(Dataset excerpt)
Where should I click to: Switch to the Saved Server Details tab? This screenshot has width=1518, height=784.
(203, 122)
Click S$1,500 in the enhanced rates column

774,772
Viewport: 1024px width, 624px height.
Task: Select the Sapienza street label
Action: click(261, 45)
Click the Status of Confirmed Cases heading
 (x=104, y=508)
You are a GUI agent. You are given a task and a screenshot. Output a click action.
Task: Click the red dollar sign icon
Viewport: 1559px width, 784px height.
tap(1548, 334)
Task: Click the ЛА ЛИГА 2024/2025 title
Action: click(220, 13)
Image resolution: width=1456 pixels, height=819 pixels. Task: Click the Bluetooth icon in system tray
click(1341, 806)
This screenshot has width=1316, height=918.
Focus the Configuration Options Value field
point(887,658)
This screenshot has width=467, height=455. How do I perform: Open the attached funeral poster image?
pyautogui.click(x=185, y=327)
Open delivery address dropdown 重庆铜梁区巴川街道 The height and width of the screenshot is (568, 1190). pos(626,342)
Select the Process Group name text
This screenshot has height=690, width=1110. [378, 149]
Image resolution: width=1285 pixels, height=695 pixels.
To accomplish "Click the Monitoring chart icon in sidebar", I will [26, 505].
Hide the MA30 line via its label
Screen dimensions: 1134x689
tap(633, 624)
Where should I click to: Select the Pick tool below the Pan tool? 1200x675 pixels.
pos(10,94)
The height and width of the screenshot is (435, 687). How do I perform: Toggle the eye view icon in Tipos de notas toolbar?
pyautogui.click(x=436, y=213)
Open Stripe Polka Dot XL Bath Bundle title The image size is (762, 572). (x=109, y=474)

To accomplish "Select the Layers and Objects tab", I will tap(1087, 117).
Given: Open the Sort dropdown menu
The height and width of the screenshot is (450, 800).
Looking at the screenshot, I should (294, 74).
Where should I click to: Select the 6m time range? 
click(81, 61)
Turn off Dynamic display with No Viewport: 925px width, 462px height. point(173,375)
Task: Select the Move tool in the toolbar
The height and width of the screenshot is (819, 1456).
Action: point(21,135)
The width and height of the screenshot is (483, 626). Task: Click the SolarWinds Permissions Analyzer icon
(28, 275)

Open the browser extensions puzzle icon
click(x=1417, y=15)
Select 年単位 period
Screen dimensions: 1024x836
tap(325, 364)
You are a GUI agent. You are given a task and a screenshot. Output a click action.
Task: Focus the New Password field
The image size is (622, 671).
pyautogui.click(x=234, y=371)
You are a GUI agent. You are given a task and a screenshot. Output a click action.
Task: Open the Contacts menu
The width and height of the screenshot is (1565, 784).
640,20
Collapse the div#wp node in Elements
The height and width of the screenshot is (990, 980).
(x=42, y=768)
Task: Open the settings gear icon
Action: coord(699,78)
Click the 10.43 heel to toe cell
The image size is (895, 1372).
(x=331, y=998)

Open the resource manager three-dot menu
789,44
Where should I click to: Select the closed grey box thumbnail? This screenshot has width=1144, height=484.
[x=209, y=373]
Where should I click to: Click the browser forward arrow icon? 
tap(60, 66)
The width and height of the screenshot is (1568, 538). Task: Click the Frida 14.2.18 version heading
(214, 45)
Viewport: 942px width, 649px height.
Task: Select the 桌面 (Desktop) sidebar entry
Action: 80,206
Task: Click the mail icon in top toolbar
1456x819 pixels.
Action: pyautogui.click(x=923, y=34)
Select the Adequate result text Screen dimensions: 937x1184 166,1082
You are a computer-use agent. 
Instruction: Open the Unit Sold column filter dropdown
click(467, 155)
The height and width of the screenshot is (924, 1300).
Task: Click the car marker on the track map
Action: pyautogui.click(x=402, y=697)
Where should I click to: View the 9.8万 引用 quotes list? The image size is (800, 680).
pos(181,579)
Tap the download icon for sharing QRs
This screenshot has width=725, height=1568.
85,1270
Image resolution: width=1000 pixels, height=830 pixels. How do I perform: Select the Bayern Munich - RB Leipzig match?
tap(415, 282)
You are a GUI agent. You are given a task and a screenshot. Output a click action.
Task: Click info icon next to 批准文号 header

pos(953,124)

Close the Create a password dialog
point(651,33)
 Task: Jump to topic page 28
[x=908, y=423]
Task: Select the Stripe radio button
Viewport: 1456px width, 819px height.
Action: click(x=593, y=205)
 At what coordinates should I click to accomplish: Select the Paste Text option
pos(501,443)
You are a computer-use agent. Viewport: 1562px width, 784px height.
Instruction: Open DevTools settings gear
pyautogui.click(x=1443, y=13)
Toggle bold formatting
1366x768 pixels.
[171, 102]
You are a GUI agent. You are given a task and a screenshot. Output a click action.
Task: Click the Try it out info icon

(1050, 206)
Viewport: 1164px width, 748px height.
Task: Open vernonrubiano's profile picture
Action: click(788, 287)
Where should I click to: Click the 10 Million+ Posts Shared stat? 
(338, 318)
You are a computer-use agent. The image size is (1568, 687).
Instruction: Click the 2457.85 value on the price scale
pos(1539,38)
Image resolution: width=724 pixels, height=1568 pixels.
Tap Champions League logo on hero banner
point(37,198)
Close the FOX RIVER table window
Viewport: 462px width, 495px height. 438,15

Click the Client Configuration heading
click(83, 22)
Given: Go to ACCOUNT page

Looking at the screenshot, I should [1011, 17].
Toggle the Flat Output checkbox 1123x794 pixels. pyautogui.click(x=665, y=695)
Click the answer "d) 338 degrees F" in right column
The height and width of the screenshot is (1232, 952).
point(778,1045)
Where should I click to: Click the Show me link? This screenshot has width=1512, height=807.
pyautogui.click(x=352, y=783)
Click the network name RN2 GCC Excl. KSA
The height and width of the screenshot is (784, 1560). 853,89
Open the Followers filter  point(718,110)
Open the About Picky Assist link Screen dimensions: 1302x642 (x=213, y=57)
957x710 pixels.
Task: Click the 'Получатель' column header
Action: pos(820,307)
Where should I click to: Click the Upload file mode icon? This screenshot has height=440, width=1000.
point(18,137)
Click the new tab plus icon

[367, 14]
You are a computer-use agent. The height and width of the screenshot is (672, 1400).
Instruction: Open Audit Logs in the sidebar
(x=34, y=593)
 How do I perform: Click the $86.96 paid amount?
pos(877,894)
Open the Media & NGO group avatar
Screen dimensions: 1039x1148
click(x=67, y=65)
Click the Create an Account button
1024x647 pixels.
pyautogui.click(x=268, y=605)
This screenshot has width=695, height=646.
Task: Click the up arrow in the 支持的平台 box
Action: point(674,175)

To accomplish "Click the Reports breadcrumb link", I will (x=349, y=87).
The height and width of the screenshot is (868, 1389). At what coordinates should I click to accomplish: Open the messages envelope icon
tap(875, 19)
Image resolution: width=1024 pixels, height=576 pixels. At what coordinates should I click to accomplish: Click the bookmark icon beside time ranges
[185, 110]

▶ TASK BRIEF:
Return, word for word, the lines of the material between the line holding "Where should I click to: Click the browser" and the line holding "Select the Adequate", inclusive.

▶ RESPONSE TO THIS EXERCISE:
Where should I click to: Click the browser forward arrow icon? 
tap(60, 66)
The width and height of the screenshot is (1568, 538). Task: Click the Frida 14.2.18 version heading
(214, 45)
Viewport: 942px width, 649px height.
Task: Select the 桌面 (Desktop) sidebar entry
Action: 80,206
Task: Click the mail icon in top toolbar
1456x819 pixels.
Action: pyautogui.click(x=923, y=34)
Select the Adequate result text Screen dimensions: 937x1184 166,1082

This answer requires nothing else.